Depression isn’t the only potential fallout from unexpressed anger. A recent study at Columbia University Medical Center shows unexpressed rage can also literally harm the heart. Our feelings of anger set off our “flight-fight response,” which drives up heart and respiration rates and tightly squeezes blood vessels as our body gets ready to react decisively. If we try to suppress that emotion, the body never gets the “release” of appropriately expressed anger, and our risk for heart disease is escalated.
Explosive, undirected spurts of anger can take the same toll on the heart as suppressing rage, so it’s important to learn to express your anger in appropriate ways.
Confronting the situation or person that triggered your anger is key, as is being able to have a discussion – even a rather heated one – about the issue in question. Healthy resolution is not about fixing blame – it’s about getting back to that core emotion, and verbalizing what need of yours you fear is not being met. This moderate expression of anger, research shows, can be both constructive and heart healthy.
Dr. Candace Pert, the pharmacologist and researcher who’s rewritten the medical books by proving every cell of our body has a separate consciousness, has seen other positive results from occasionally letting that anger inside of us explode.
She’s seen cancer patients who do not meekly accept their diagnosis, but rage against the disease attacking their body. The same way a fever kills invading germs, she’s seen this expression of fury result in an almost immediate remission, as if the anger somehow burned out the cancer cells.
We need to understand it’s not the emotion of anger itself that’s wrong, but any inappropriate behavior that anger and fear might trigger.

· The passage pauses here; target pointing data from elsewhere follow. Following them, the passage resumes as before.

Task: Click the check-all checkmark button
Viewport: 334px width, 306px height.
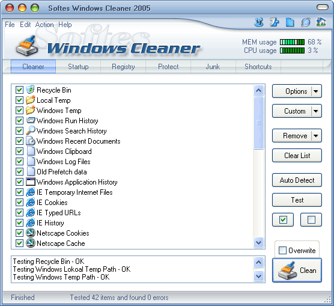Action: tap(283, 219)
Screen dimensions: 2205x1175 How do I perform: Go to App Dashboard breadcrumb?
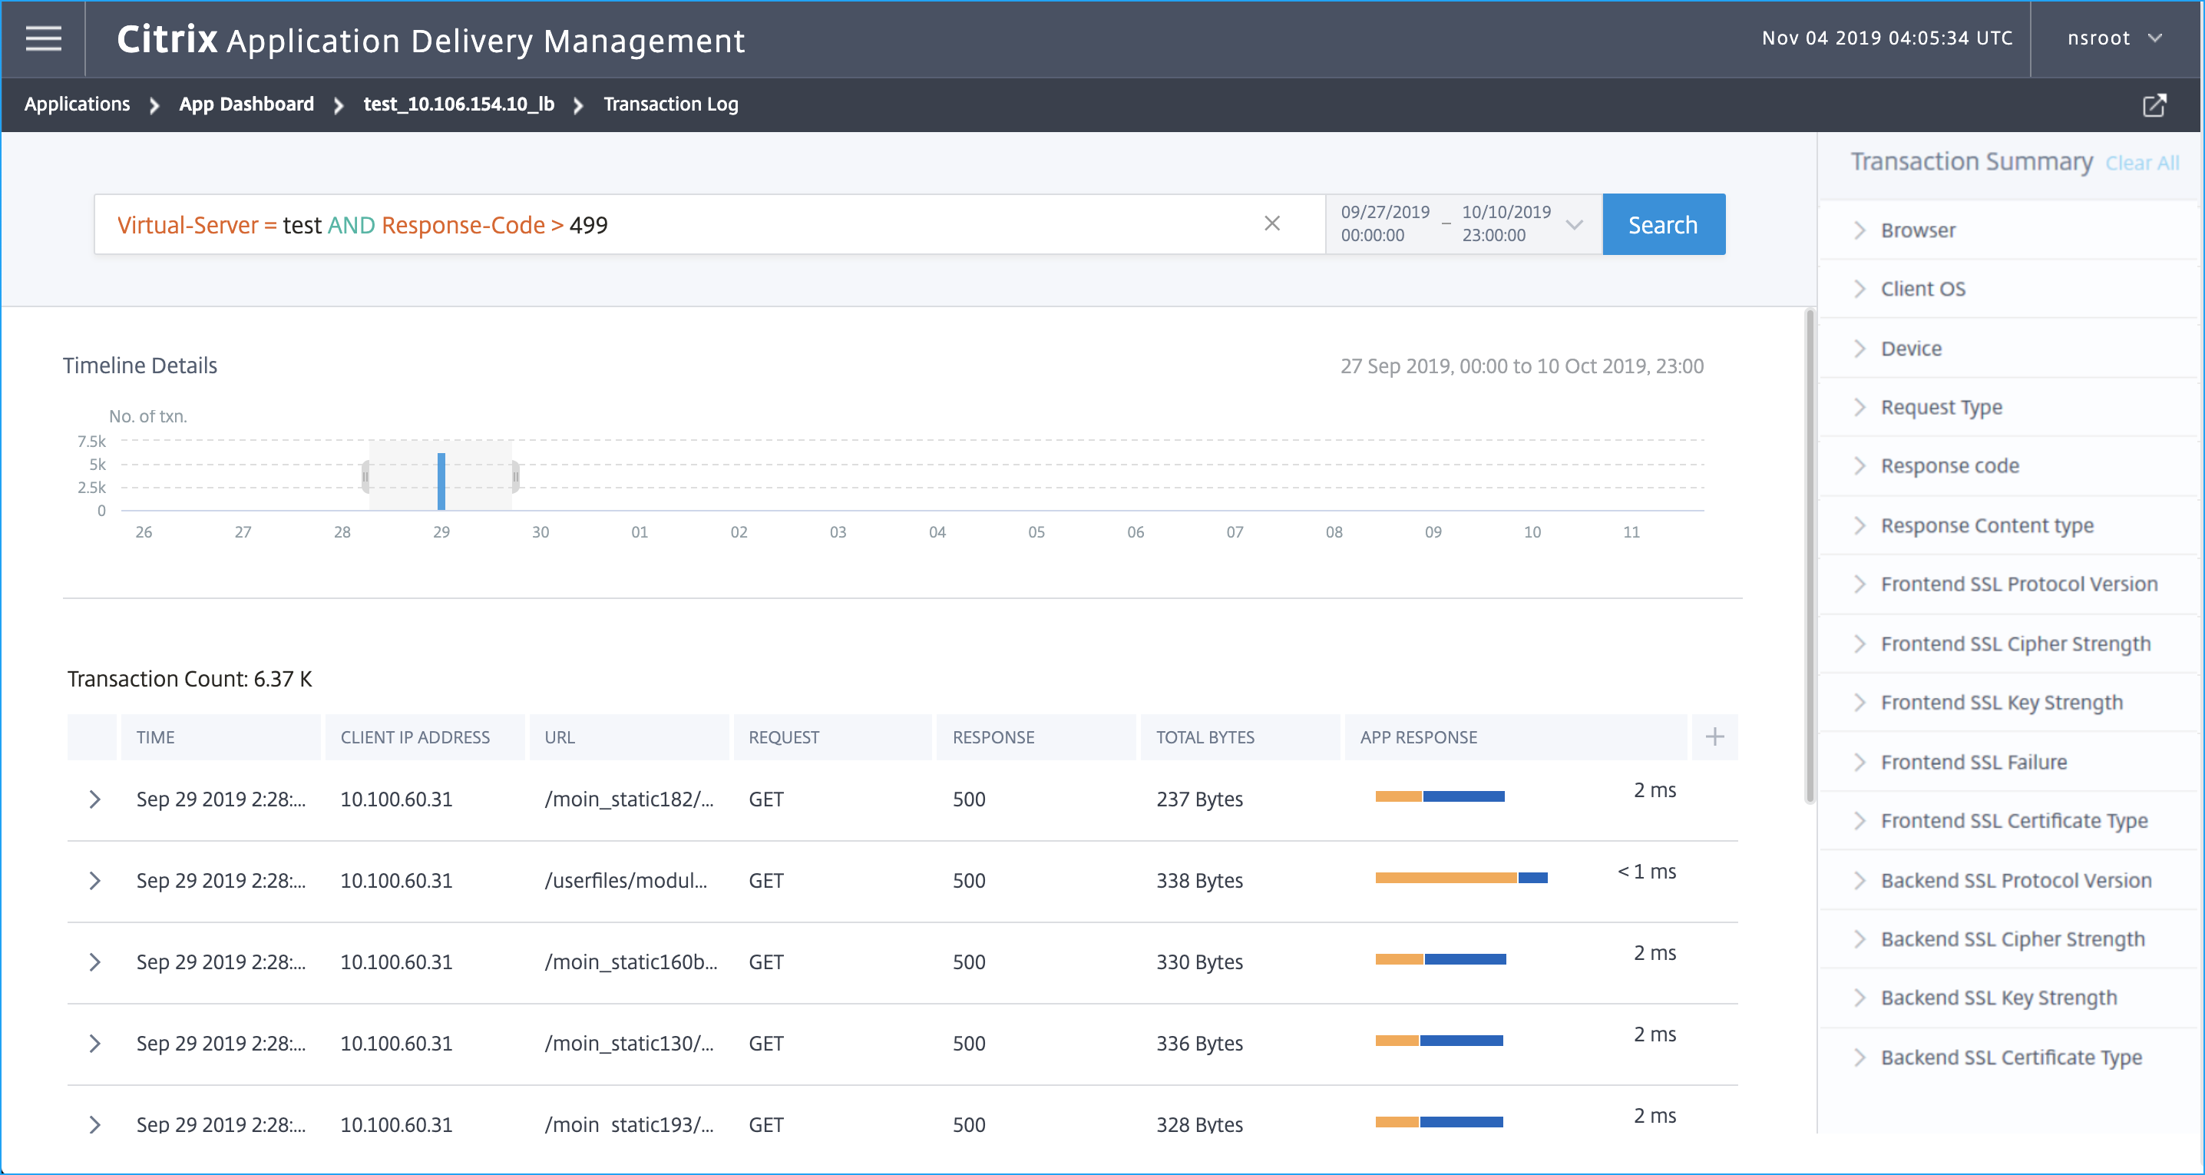click(247, 104)
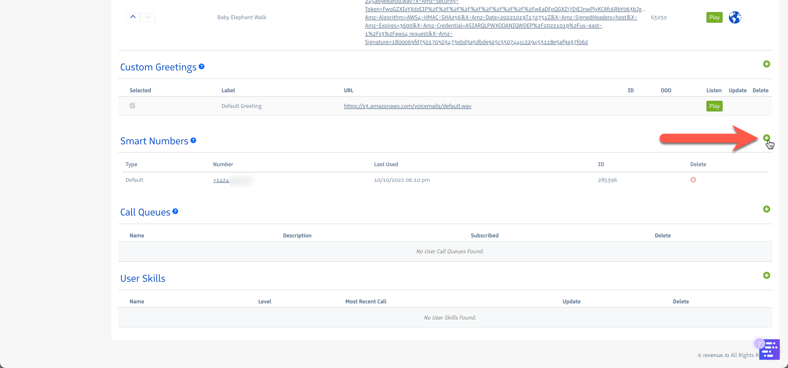Add a new Smart Number
The width and height of the screenshot is (788, 368).
click(x=766, y=138)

When you feel your anger level start to creep upwards, instead of just swallowing it, try these steps:
- B-R-E-A-T-H-E! Consciously taking a few deep breaths helps you stop and take a quick inventory of the situation.
- Ask yourself, “What am I afraid of?”
- Know that your FEELINGS are neither right nor wrong. It’s the BEHAVIOR you choose to do as a result of your feelings that can be unproductive.
- At the core of all anger is a need you have that is not being fulfilled. Identify that need, and you can constructively express exactly what you want – whether it’s being listened to, getting rewarded for your contribution, being respected or just having your own space.
In our Emotional Detox class at OHI, we share the idea that “Holding anger and resentment towards another person is like me taking poison and hoping that someone else dies.” It’s a funny thought with a lot of truth – and it’s also a great reminder to first own your anger, and then release it in an appropriate and constructive way.